PROBLEM DESCRIPTION >> Return every entry exactly as written.
(THE RECORDS Opens)
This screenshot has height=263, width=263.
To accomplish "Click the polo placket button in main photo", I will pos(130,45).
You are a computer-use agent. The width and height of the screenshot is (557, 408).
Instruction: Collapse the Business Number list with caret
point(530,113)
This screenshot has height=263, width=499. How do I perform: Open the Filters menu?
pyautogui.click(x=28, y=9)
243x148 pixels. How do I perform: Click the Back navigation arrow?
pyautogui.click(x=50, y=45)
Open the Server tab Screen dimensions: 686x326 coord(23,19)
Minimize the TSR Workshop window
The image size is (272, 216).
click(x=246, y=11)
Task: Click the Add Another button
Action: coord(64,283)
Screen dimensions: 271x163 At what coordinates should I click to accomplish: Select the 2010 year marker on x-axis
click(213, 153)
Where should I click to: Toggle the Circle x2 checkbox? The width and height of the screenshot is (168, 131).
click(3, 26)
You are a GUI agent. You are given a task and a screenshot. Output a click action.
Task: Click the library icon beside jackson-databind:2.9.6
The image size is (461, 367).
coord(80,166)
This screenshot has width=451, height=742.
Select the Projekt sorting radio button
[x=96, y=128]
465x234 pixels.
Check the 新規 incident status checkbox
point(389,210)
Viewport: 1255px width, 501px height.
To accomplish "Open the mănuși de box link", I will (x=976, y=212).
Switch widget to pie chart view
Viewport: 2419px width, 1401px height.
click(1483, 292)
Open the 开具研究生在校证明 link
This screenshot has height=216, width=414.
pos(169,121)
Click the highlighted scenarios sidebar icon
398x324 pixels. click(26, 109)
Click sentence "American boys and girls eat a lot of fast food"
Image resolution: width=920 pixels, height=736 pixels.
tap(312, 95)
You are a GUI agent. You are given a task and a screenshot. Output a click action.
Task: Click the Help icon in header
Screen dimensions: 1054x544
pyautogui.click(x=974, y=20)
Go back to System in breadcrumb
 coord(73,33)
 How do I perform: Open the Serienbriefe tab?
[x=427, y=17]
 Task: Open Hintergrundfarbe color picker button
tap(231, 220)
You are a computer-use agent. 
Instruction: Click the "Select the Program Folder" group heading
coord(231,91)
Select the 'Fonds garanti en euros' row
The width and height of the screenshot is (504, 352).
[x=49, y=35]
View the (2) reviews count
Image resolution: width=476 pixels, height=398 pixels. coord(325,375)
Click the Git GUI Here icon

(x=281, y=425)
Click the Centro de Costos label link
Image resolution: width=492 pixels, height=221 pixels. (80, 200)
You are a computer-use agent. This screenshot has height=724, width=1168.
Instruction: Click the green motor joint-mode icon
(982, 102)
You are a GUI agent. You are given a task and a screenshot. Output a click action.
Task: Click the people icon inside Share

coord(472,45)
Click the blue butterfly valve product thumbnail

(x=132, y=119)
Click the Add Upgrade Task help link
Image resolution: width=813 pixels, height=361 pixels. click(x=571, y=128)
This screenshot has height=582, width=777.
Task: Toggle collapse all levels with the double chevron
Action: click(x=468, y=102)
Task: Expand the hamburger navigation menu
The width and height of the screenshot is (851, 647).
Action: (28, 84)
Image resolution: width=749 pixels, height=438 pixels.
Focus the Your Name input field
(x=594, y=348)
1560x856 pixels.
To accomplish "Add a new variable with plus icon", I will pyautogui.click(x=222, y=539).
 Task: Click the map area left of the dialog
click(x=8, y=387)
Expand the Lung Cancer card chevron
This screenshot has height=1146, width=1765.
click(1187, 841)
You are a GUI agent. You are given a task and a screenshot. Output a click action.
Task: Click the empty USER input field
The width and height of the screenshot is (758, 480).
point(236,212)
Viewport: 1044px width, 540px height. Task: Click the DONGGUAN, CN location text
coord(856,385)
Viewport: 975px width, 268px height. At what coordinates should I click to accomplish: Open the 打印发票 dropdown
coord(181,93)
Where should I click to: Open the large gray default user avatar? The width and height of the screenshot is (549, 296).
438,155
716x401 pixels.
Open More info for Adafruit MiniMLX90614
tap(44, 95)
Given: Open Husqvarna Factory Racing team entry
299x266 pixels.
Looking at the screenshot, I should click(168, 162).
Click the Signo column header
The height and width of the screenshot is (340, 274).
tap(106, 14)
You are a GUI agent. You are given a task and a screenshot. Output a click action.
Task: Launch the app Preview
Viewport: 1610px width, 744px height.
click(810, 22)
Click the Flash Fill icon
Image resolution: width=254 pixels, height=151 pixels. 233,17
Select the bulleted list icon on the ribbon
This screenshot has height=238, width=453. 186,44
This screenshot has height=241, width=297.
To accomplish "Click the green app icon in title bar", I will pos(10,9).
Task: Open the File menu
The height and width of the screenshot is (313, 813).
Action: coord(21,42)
(THE RECORDS Closes)
WRITTEN ANSWER >>
This screenshot has height=263, width=263.
To accomplish "Click the polo placket button in main photo", I will pos(130,45).
You are a computer-use agent. The width and height of the screenshot is (557, 408).
Instruction: Collapse the Business Number list with caret
point(530,113)
This screenshot has height=263, width=499. How do I perform: Open the Filters menu?
pyautogui.click(x=28, y=9)
243x148 pixels. How do I perform: Click the Back navigation arrow?
pyautogui.click(x=50, y=45)
Open the Server tab Screen dimensions: 686x326 coord(23,19)
Minimize the TSR Workshop window
The image size is (272, 216).
click(x=246, y=11)
Task: Click the Add Another button
Action: coord(64,283)
Screen dimensions: 271x163 At what coordinates should I click to accomplish: Select the 2010 year marker on x-axis
click(213, 153)
Where should I click to: Toggle the Circle x2 checkbox? The width and height of the screenshot is (168, 131).
click(3, 26)
You are a GUI agent. You are given a task and a screenshot. Output a click action.
Task: Click the library icon beside jackson-databind:2.9.6
The image size is (461, 367).
coord(80,166)
This screenshot has width=451, height=742.
Select the Projekt sorting radio button
[x=96, y=128]
465x234 pixels.
Check the 新規 incident status checkbox
point(389,210)
Viewport: 1255px width, 501px height.
To accomplish "Open the mănuși de box link", I will (x=976, y=212).
Switch widget to pie chart view
Viewport: 2419px width, 1401px height.
click(1483, 292)
Open the 开具研究生在校证明 link
This screenshot has height=216, width=414.
pos(169,121)
Click the highlighted scenarios sidebar icon
398x324 pixels. click(26, 109)
Click sentence "American boys and girls eat a lot of fast food"
Image resolution: width=920 pixels, height=736 pixels.
tap(312, 95)
You are a GUI agent. You are given a task and a screenshot. Output a click action.
Task: Click the Help icon in header
Screen dimensions: 1054x544
pyautogui.click(x=974, y=20)
Go back to System in breadcrumb
 coord(73,33)
 How do I perform: Open the Serienbriefe tab?
[x=427, y=17]
 Task: Open Hintergrundfarbe color picker button
tap(231, 220)
You are a computer-use agent. 
Instruction: Click the "Select the Program Folder" group heading
coord(231,91)
Select the 'Fonds garanti en euros' row
The width and height of the screenshot is (504, 352).
[x=49, y=35]
View the (2) reviews count
Image resolution: width=476 pixels, height=398 pixels. coord(325,375)
Click the Git GUI Here icon

(x=281, y=425)
Click the Centro de Costos label link
Image resolution: width=492 pixels, height=221 pixels. (80, 200)
You are a computer-use agent. This screenshot has height=724, width=1168.
Instruction: Click the green motor joint-mode icon
(982, 102)
You are a GUI agent. You are given a task and a screenshot. Output a click action.
Task: Click the people icon inside Share

coord(472,45)
Click the blue butterfly valve product thumbnail

(x=132, y=119)
Click the Add Upgrade Task help link
Image resolution: width=813 pixels, height=361 pixels. click(x=571, y=128)
This screenshot has height=582, width=777.
Task: Toggle collapse all levels with the double chevron
Action: click(x=468, y=102)
Task: Expand the hamburger navigation menu
The width and height of the screenshot is (851, 647).
Action: (28, 84)
Image resolution: width=749 pixels, height=438 pixels.
Focus the Your Name input field
(x=594, y=348)
1560x856 pixels.
To accomplish "Add a new variable with plus icon", I will pyautogui.click(x=222, y=539).
 Task: Click the map area left of the dialog
click(x=8, y=387)
Expand the Lung Cancer card chevron
This screenshot has height=1146, width=1765.
click(1187, 841)
You are a GUI agent. You are given a task and a screenshot. Output a click action.
Task: Click the empty USER input field
The width and height of the screenshot is (758, 480).
point(236,212)
Viewport: 1044px width, 540px height. Task: Click the DONGGUAN, CN location text
coord(856,385)
Viewport: 975px width, 268px height. At what coordinates should I click to accomplish: Open the 打印发票 dropdown
coord(181,93)
Where should I click to: Open the large gray default user avatar? The width and height of the screenshot is (549, 296).
438,155
716x401 pixels.
Open More info for Adafruit MiniMLX90614
tap(44, 95)
Given: Open Husqvarna Factory Racing team entry
299x266 pixels.
Looking at the screenshot, I should click(168, 162).
Click the Signo column header
The height and width of the screenshot is (340, 274).
tap(106, 14)
You are a GUI agent. You are given a task and a screenshot. Output a click action.
Task: Launch the app Preview
Viewport: 1610px width, 744px height.
click(810, 22)
Click the Flash Fill icon
Image resolution: width=254 pixels, height=151 pixels. 233,17
Select the bulleted list icon on the ribbon
This screenshot has height=238, width=453. 186,44
This screenshot has height=241, width=297.
To accomplish "Click the green app icon in title bar", I will pos(10,9).
Task: Open the File menu
The height and width of the screenshot is (313, 813).
Action: coord(21,42)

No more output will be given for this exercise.